Scaling for smaller models remains beneficial, but diminishing returns do appear at higher $𝑁$ . If you keep increasing $𝑁$ , you might pay a lot more FLOPs for only marginal accuracy gains.

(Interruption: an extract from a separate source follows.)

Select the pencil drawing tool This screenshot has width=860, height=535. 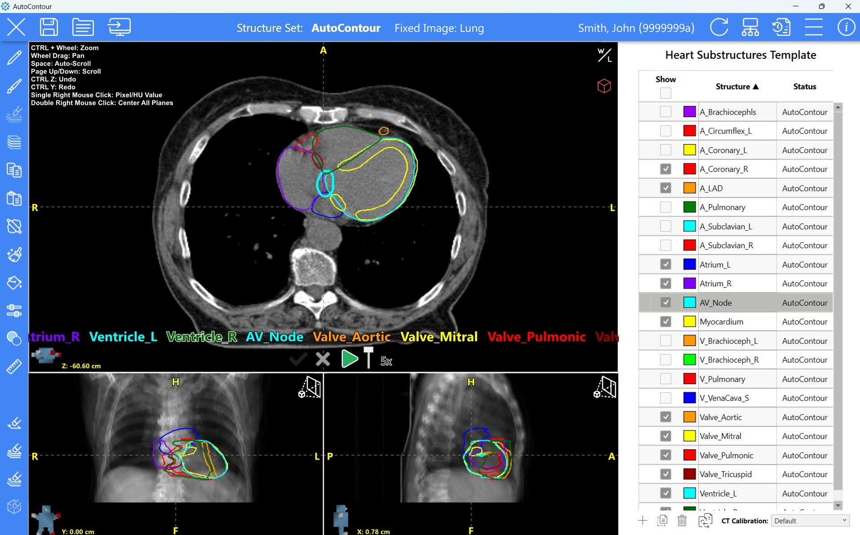[14, 58]
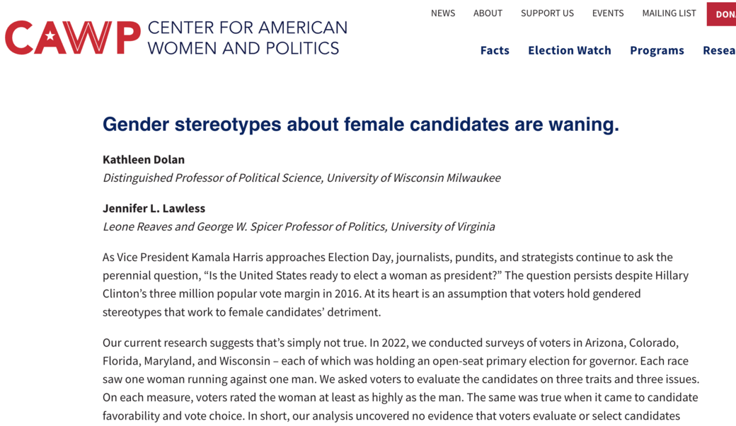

Larger model vs. scaled smaller model: Even if a smaller model is heavily scaled in test-time compute, a properly sized larger model may still achieve a strictly higher accuracy while also being less or similarly expensive in total FLOPs.

5. Summary

This reproduction reaffirms the main conclusion from the Hugging Face blog post: scaling test-time compute (by sampling multiple solutions and picking the best or majority) can improve accuracy, especially for smaller models. Yet, these improvements don’t entirely overcome the fundamental quality gap between smaller and larger models.

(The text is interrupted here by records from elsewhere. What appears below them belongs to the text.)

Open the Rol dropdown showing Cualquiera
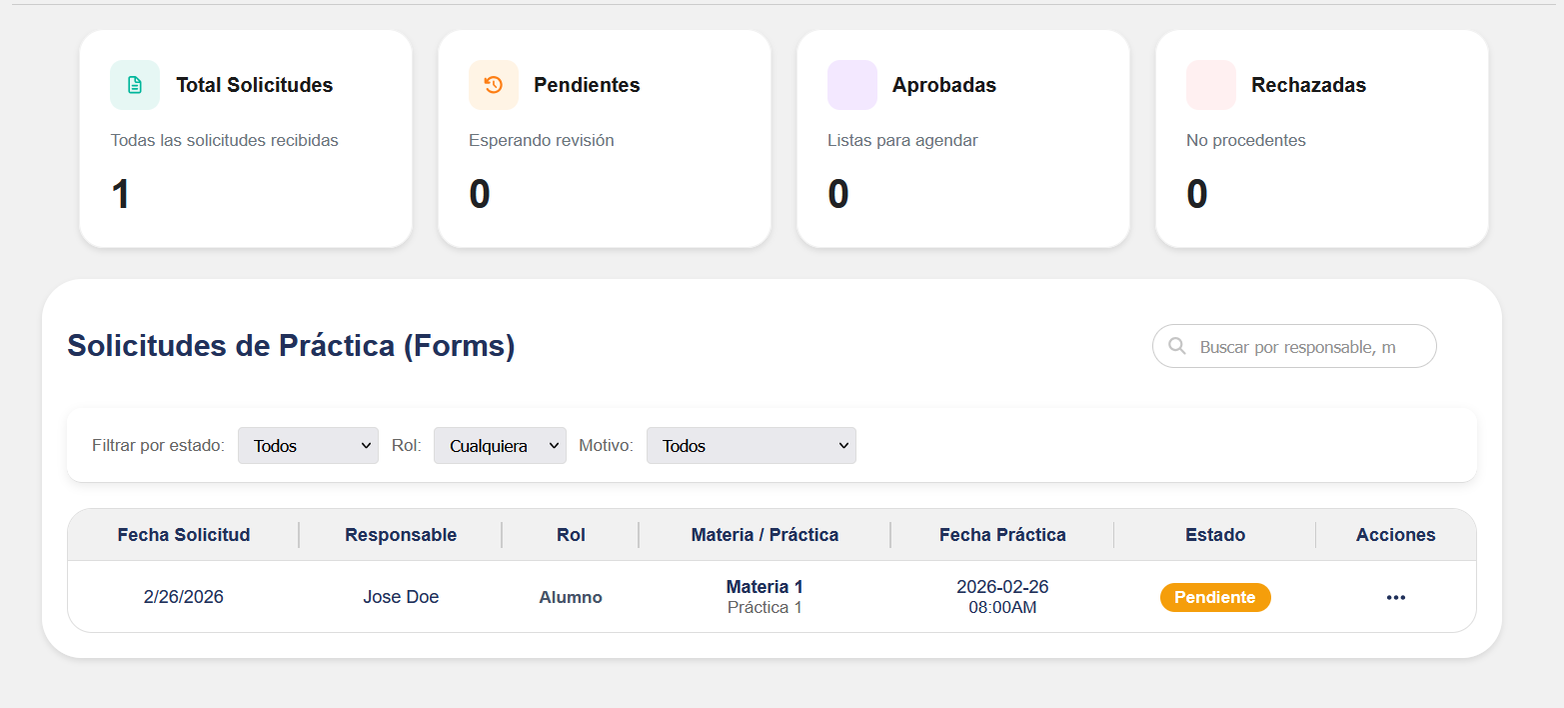Viewport: 1564px width, 708px height. coord(500,445)
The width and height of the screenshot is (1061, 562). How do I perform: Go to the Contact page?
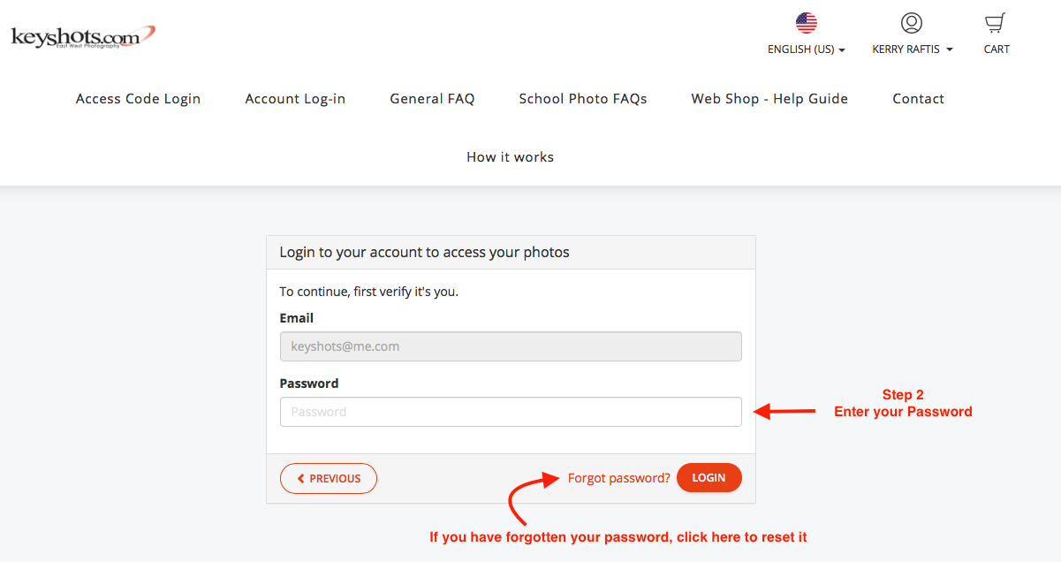(x=918, y=99)
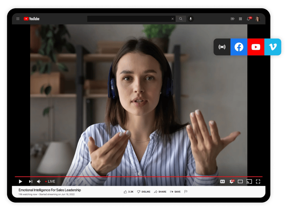Click the Share button
The image size is (286, 211).
click(159, 192)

We further demonstrate how analyzing FLOPs clarifies the computational trade-offs in test-time scaling. It’s not always free to sample or evaluate more solutions. Practitioners need to weigh the cost-to-benefit ratio carefully, particularly if they aim to deploy these methods at scale.